We just got an extension on the much-hyped job evisceration expected from AI and automation advancement, Axios Future reported last month.
While experts don’t expect this looming challenge to evaporate, MIT’s task force on The Work of the Future concluded in its final report that the immediate effects were initially overdramatized.
Why? Because while some jobs have been replaced, others have been created – and overall employment remains on the rise. The key impact is not the removal of jobs but the dramatic overhaul of the jobs available today. Most (63%) of jobs in 2018 didn’t exist just 60 years ago, according to the Axios report. Yet little has changed regarding our labor policy or our approach to education.
Automation’s impact
Automation has undoubtedly made workers more productive, automating routine tasks and freeing human employees for more adaptive and flexible work. But the true cautionary tale today is the ever-widening gap in the population between the privileged and the underprivileged, which David Mindell, MIT engineer and an author of the Work of the Future report, cautions will only be exacerbated if we deploy automation in today’s labor market.
Even the COVID-19 pandemic has proved that point, the report notes.
While automation and technology enabled many to adapt to online service, learn remotely, and receive telemedicine, the most vulnerable workers in low-paying service jobs like hospitality, food service, or cleaning have been displaced or severely impacted.
As technology advances, those differences will open become more gaping.
Preparing for an AI and Automation Saturated Future
We all need to work – it’s crucial to our humanity.

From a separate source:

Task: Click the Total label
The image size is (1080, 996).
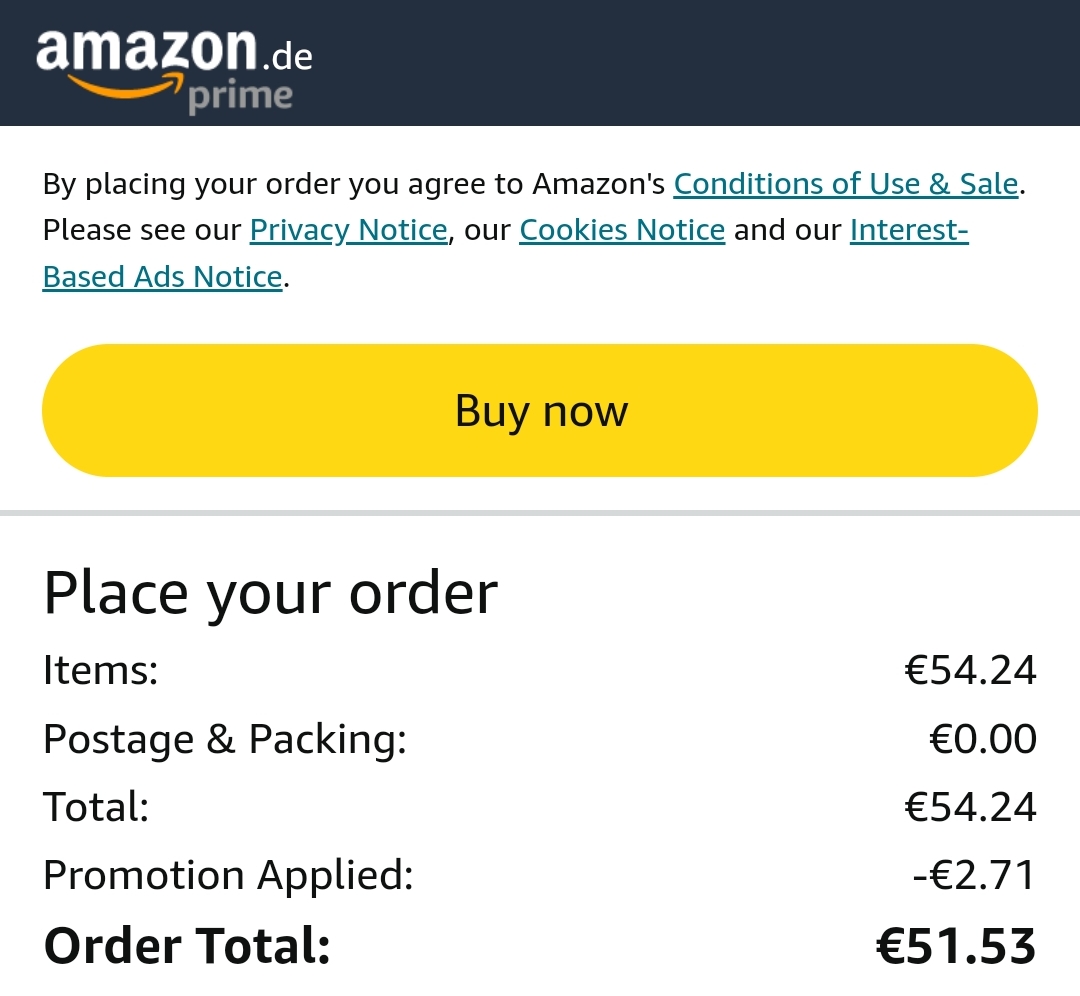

Task Force Research Advisory Board member Josh Cohen writes in an MIT Work of the Future research brief, “work is a way that we can learn, exercise our powers of perception, imagination, and judgment, collaborate socially, and make constructive social contributions.”
For the more vulnerable members of society, that means all workers need better labor policies protecting them and better education for equipping them.

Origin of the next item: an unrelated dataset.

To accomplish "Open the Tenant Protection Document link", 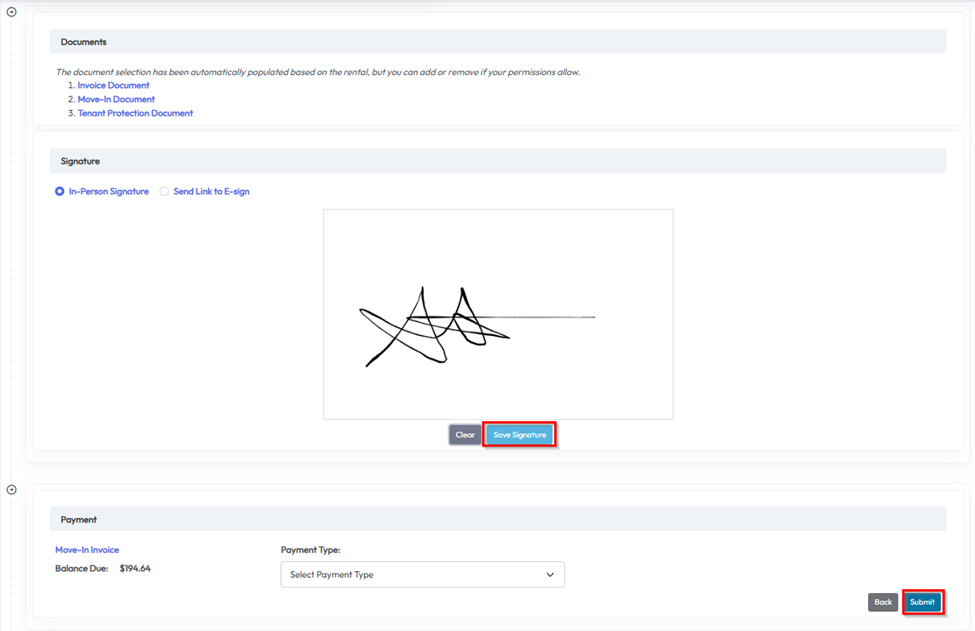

And, many, many people (an estimated 60% of adults, according to a recent US Census report, who don’t have a four-year college degree) must be supported in reskilling and retraining for future jobs.
While work may not be as scary as early predictions cautioned in the wake of AI and Automation, work may be too low paying or too unsatisfying to support a tenable way of life if we cannot revitalize labor and education policies that are failing a significant part of the population. Last year, the Information Technology and Innovation Foundation warned the United States’ stagnating investment in Research and Development is also a key factoring in hampering innovation and stagnating productivity.
Although AI and automation haven’t caused jobs to disappear overnight, it’s crucial we use this unforeseen lapse in impact to prepare.
At Education Unbound, we’re championing a different approach to education – one where we embrace project-based learning and equip underserved students for tomorrow’s jobs even in a changing landscape by building essential skills that will translate across the jobs we know today - and the ones emerging tomorrow.